Regardless of the timing of and any restrictions on future FCC auctions, the potential to acquire more wireless spectrum can offer upside to carriers as they seek to broaden their networks. And acquiring spectrum also is an obvious future use for carriers' free cash flows. While some investors might be concerned that increased spectrum investments could place pressure on telecom-services firms' abilities to pay steady dividends, we don't see upcoming spectrum buys as being so large or impactful that they would limit dividend payments. What's more, details regarding future spectrum auctions still remain very unclear. The timing is uncertain, and it's still not known just how much spectrum the current spectrum holders, television stations, will be willing to give up.
Ongoing M&A: What Does It Mean for Everyone?

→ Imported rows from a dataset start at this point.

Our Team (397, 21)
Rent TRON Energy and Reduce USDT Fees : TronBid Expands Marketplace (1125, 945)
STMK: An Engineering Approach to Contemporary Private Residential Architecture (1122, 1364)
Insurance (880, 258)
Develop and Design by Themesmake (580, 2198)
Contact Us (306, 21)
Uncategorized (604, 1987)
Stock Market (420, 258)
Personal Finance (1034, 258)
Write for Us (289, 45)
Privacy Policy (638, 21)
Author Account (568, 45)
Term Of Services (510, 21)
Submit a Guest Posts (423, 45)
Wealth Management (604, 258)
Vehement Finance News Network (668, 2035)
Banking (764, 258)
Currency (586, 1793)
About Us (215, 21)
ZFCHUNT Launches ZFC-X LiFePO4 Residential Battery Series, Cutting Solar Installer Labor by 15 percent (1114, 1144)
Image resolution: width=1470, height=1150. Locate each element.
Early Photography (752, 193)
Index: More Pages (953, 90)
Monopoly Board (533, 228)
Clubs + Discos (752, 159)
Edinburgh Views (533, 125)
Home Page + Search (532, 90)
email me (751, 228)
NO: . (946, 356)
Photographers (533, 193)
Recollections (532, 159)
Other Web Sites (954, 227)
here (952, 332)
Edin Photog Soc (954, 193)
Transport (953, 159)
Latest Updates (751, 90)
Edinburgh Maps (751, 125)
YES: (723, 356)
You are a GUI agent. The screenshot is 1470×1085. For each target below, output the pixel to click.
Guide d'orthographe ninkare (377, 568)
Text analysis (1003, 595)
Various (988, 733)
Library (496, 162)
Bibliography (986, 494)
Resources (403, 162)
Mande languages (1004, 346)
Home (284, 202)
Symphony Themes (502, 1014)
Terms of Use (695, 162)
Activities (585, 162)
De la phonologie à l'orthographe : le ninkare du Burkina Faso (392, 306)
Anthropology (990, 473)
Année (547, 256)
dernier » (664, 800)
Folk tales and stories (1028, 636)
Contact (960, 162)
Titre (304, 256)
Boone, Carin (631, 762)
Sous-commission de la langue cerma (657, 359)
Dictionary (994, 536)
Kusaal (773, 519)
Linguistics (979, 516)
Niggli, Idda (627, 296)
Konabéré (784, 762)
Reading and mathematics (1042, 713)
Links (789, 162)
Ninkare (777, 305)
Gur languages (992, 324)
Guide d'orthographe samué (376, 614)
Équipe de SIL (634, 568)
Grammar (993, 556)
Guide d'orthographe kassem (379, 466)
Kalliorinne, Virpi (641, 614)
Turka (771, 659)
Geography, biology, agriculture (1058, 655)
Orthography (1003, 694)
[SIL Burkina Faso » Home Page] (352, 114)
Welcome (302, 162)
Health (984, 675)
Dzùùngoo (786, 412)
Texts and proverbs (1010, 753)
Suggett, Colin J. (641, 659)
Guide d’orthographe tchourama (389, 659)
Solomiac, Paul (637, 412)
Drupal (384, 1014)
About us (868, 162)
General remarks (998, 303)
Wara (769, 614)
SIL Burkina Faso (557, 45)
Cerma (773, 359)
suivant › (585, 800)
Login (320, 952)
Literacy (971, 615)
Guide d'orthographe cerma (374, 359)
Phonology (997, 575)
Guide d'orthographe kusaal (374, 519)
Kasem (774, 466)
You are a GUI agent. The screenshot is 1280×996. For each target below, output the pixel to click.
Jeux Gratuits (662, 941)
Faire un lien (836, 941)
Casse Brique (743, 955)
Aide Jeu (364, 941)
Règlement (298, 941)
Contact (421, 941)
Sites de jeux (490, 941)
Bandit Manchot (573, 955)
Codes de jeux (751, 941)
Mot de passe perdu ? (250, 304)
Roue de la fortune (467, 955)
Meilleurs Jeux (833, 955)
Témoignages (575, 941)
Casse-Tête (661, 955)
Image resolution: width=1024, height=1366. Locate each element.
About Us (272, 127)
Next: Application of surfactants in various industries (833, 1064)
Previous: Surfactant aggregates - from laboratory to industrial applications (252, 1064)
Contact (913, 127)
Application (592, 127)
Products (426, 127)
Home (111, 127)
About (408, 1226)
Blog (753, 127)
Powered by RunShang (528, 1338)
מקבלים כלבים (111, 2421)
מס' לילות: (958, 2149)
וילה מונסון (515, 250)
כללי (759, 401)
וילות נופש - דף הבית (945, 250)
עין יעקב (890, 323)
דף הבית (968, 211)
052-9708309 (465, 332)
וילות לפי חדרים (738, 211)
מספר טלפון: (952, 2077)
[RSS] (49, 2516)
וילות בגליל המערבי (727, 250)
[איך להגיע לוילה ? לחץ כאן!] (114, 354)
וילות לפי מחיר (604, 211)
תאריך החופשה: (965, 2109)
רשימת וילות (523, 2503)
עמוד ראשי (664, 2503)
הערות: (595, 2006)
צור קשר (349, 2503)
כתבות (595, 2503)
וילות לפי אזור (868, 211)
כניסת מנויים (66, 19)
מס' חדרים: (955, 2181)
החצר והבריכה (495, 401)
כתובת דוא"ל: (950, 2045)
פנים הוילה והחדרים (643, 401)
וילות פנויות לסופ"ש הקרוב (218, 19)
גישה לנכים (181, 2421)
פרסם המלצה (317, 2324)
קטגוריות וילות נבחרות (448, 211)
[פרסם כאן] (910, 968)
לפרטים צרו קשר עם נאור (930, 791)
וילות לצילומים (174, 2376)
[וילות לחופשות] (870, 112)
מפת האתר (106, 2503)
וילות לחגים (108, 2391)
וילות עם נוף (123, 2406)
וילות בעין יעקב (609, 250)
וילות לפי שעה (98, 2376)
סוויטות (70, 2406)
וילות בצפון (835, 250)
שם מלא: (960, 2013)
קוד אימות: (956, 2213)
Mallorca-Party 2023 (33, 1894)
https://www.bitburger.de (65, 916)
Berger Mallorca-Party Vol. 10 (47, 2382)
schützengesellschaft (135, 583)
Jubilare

Right now, several key merger-and-acquisition moves that have occurred recently or that are pending have grabbed headlines. The situation remains fluid as of this writing. T-Mobile recently closed on its acquisition of MetroPCS. Meanwhile, satellite TV subscription titan DISH Network DISH and Japanese mobile operator SoftBank have been battling to acquire Sprint Nextel. This has been occurring at the same time that Dish and Sprint have dueling bids to acquire Clearwire CLWR. (Sprint currently is the majority investor in Clearwire and is hoping to bring the company under full control.) It's still not clear to us how that situation will resolve itself. On top of all of this, Verizon long has wanted to buy the 45% of Verizon Wireless that currently is owned by Vodafone VOD.